- _EXTRACTED TEXT_
╔══

🤖 AI Summary
This work addresses the suboptimal return on investment in 5G networks amid rapidly growing AI compute demands by proposing the AI-RAN architecture, which enhances infrastructure capital efficiency. It establishes a techno-economic analysis framework on heterogeneous platforms (x86 + GPU) that uniquely integrates 5G physical-layer processing benchmarks, realistic wireless traffic models, and large language model inference requirements. By dynamically repurposing idle GPU resources during low-traffic periods to serve AI workloads, the framework quantifies associated costs and revenues. Experimental results across diverse deployment scenarios demonstrate that the additional revenue generated by AI-RAN can fully offset the incremental GPU costs, achieving a return on investment as high as eightfold and substantially improving both infrastructure utilization and economic viability.
📝 Abstract
The large-scale deployment of 5G networks has not delivered the expected return on investment for mobile network operators, raising concerns about the economic viability of future 6G rollouts. At the same time, surging demand for Artificial Intelligence (AI) inference and training workloads is straining global compute capacity. AI-RAN architectures, in which Radio Access Network (RAN) platforms accelerated on Graphics Processing Unit (GPU) share idle capacity with AI workloads during off-peak periods, offer a potential path to improved capital efficiency. However, the economic case for such systems remains unsubstantiated. In this paper, we present a techno-economic analysis of AI-RAN deployments by combining publicly available benchmarks of 5G Layer-1 processing on heterogeneous platforms -- from x86 servers with accelerators for channel coding to modern GPUs -- with realistic traffic models and AI service demand profiles for Large Language Model (LLM) inference. We construct a joint cost and revenue model that quantifies the surplus compute capacity available in GPU-based RAN deployments and evaluates the returns from leasing it to AI tenants. Our results show that, across a range of scenarios encompassing token depreciation, varying demand dynamics, and diverse GPU serving densities, the additional capital and operational expenditures of GPU-heavy deployments are offset by AI-on-RAN revenue, yielding a return on investment of up to 8x. These findings strengthen the long-term economic case for accelerator-based RAN architectures and future 6G deployments.

╚══

- _INFORMATION SUPPLIED_
╔══

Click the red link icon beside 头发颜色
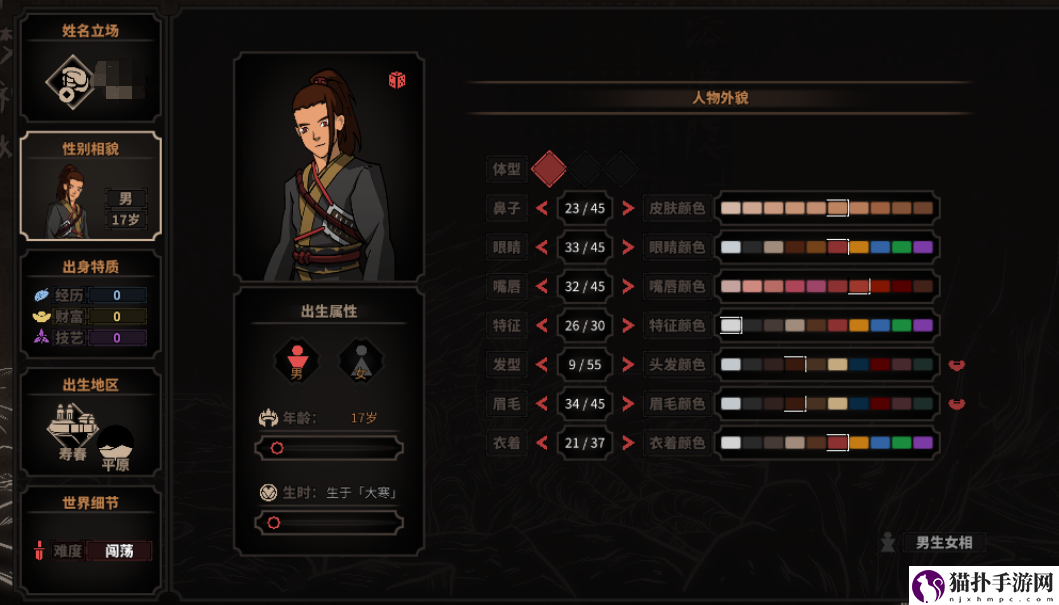This screenshot has width=1059, height=605. (x=956, y=365)
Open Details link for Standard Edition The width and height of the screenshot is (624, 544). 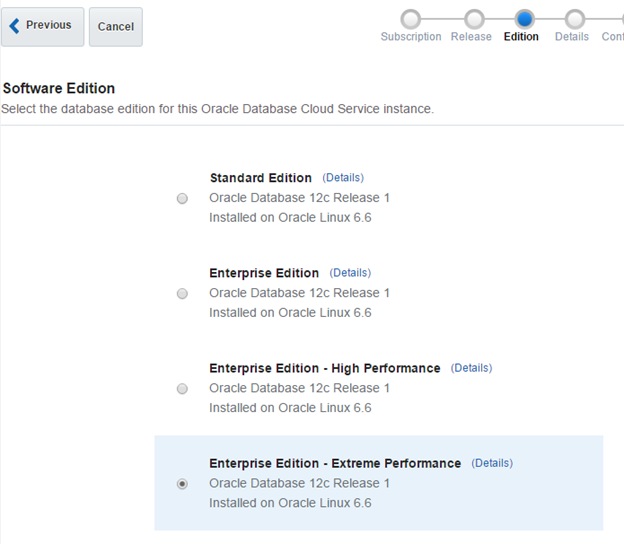coord(343,177)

╚══

- _QUESTIONS TO ANSWER_
1 - According to the text on AI-RAN economics, what return on investment can AI-RAN deployments yield?
2 - List every abbreviation that the text on AI-RAN economics spells out in full, together with its full form.
The data is not needed for this work.

- _RESPONSES TO THE TASKS_
1 - Up to 8x.

2 -
- AI: Artificial Intelligence
- RAN: Radio Access Network
- GPU: Graphics Processing Unit
- LLM: Large Language Model